María Rosa Lojo aborda en su novela "Solo queda saltar" el universo de los inmigrantes que llegaron a la Argentina a mediados del siglo XX, en la piel de dos hermanas españolas expulsadas por la ruptura que produjo la Guerra Civil en ese país.

La historia, pensada para el público adolescente y editada por Santillana, tiene como protagonistas a Isolina y Celia quienes llegan a la Argentina en 1948 desde Galicia luego de la muerte de sus padres y son recibidas por su tío Juan, afincado en Chivilcoy.
Investigadora y autora de 30 novelas, cuentos y ensayos, Lojo dialogó con Télam sobre esta obra que condensa una aguda mirada sobre el universo femenino.
– Télam: En esta novela como en muchas otras que ha escrito vuelve al pasado de los inmigrantes españoles. ¿Qué la motivó a volver a esta temática?
– María Rosa Lojo: Son cuestiones que nos eligen para ser contadas, porque también nos constituyen. Es lo que me pasa con la inmigración, como hija de españoles que llegaron a la Argentina en la posguerra y siempre pensaron que estaban de paso acá. Pero no pudieron regresar a España y murieron en nuestro país. Siempre estoy de alguna manera entre las dos tierras, las dos patrias. Pertenezco a ambas y puedo dar testimonio tanto del desgarramiento traumático, como de la construcción de otra vida posible.

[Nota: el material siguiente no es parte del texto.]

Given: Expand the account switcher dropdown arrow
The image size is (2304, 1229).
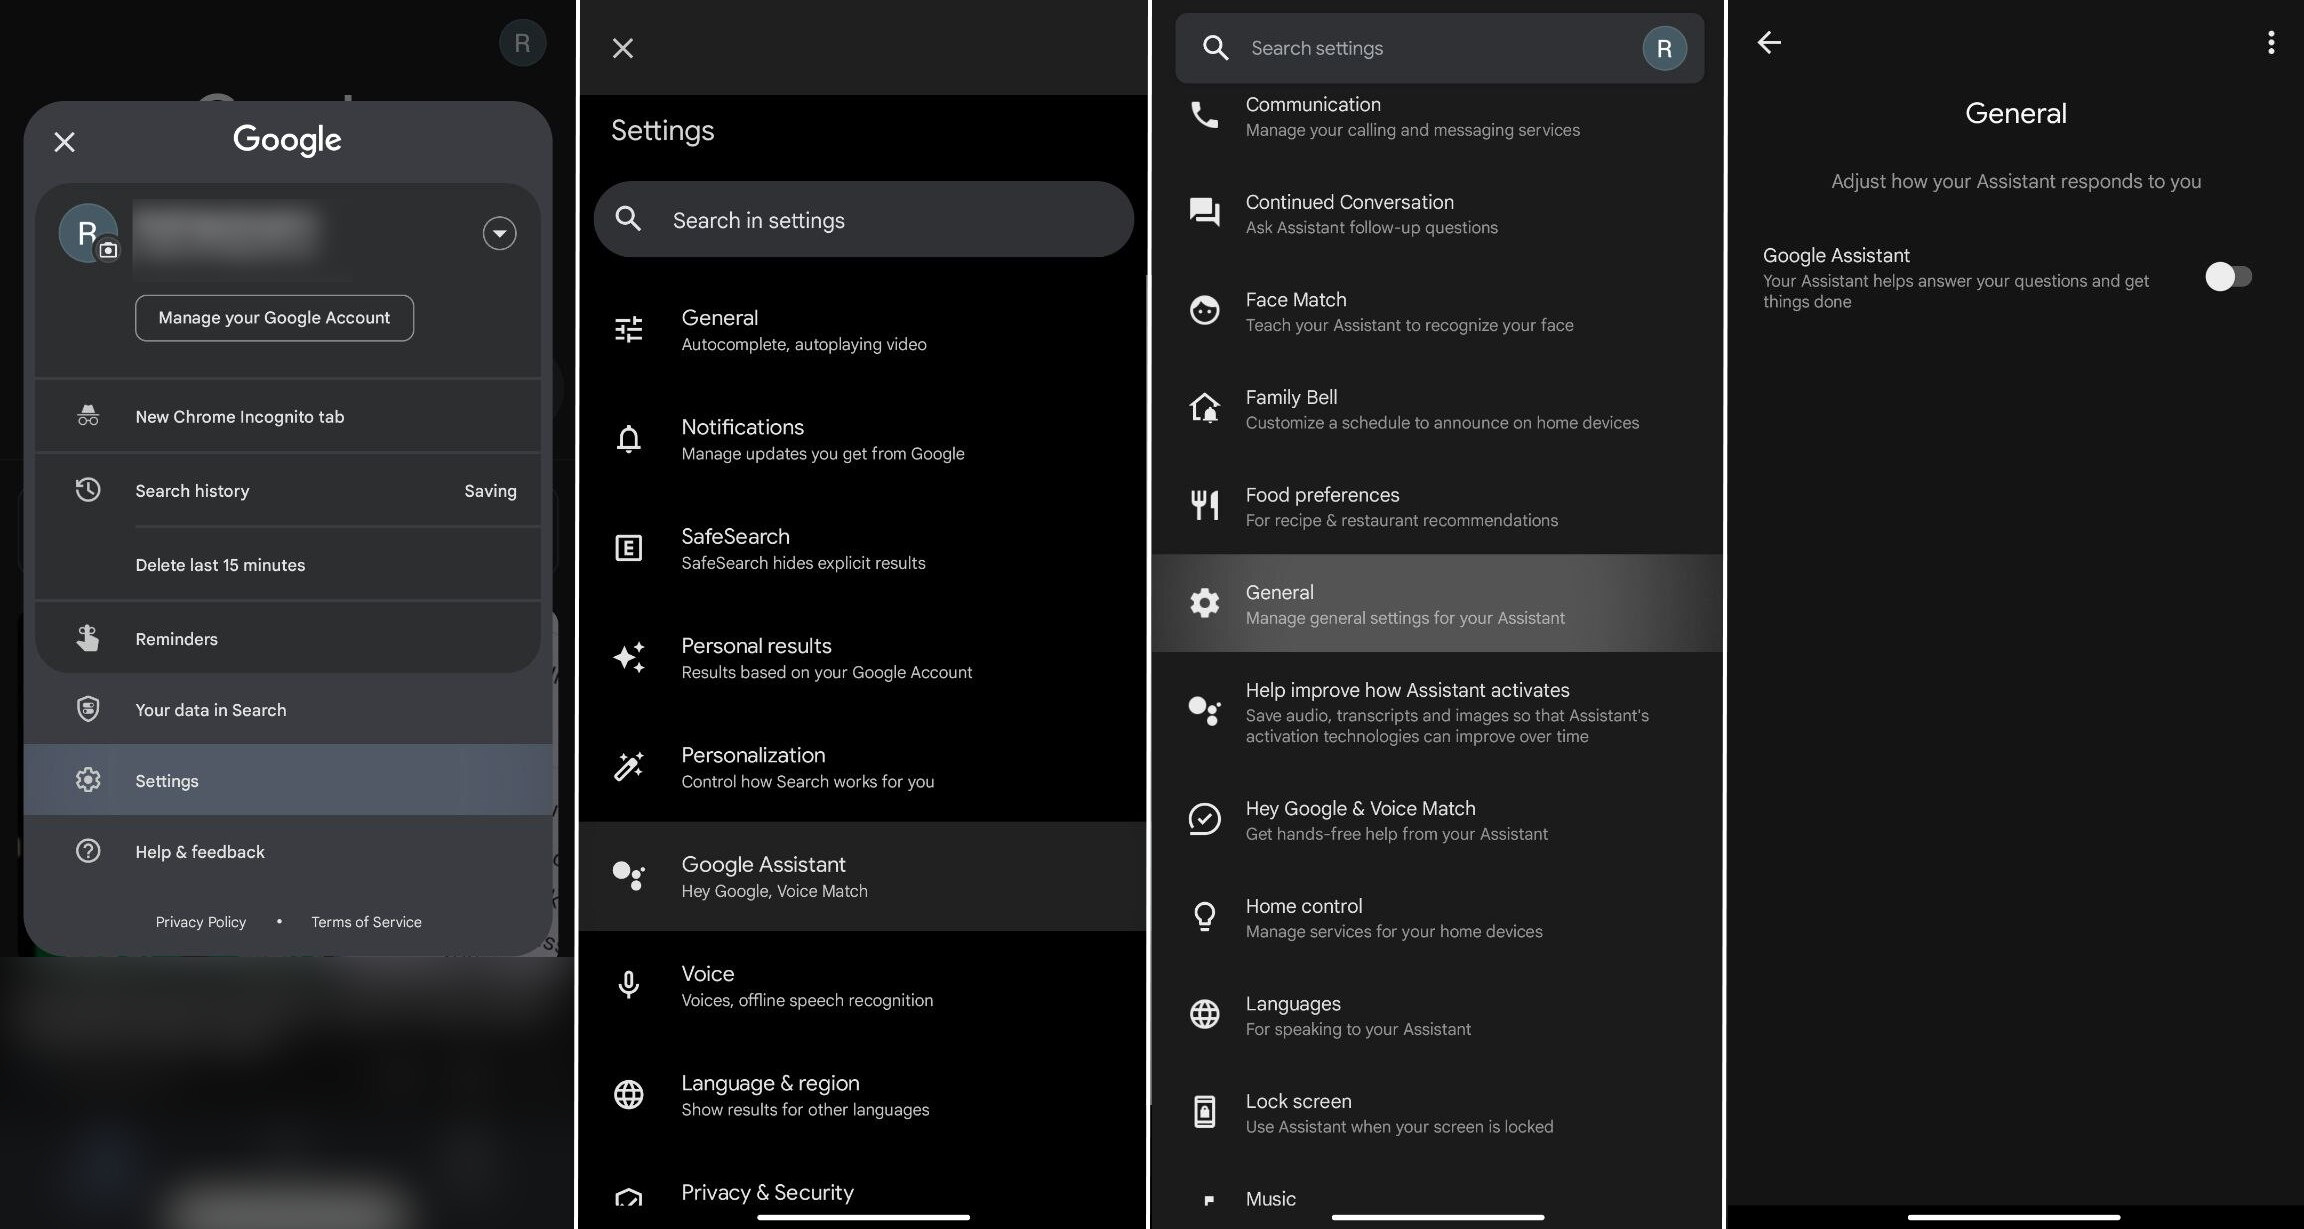Looking at the screenshot, I should click(x=499, y=233).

– T: La novela está marcada por el contexto histórico y la memoria. ¿Por qué le interesó poner en juego ciertos personajes históricos como la figura de Eva Perón?
– M.R.L: Somos nuestra memoria; en esta dimensión se deposita el núcleo de la identidad, de nuestra continuidad como sujetos, y atañe tanto a lo individual como a lo colectivo. Los países se definen por lo que deciden recordar y lo que deciden ocultar, olvidar o negar. Evita está en el libro porque es un personaje gravitante de la época, y porque su visita a España terminó de empujar a muchos españoles hacia estas tierras. Para un personaje como Celia, Evita combinaba el glamour y la belleza de una estrella de cine con el discurso apasionado de una militante política, y la representación, en femenino, de un país rico y promisorio. Tanto Celia como el personaje adulto de Carmen Brey, su mentora también española, perciben sus contradicciones y las del peronismo, no es una imagen hagiográfica. Pero no dejan de advertir su importancia, de verla como "una fuera de serie".
– T: ¿Por qué le interesó contextualizar la figura de Juan, tío de las protagonistas, con la Semana Trágica?
– M.R.L: La Semana Trágica, el anarquismo (que tuvo muchos adherentes entre gallegos que trabajaban en la Patagonia) me parecieron inevitables. La utopía de un mundo mejor, más justo, que empujaba a los inmigrantes, también pagó su precio de sangre en un país donde la violencia política ha sido constante, a pesar de la imagen bucólica de granero del mundo.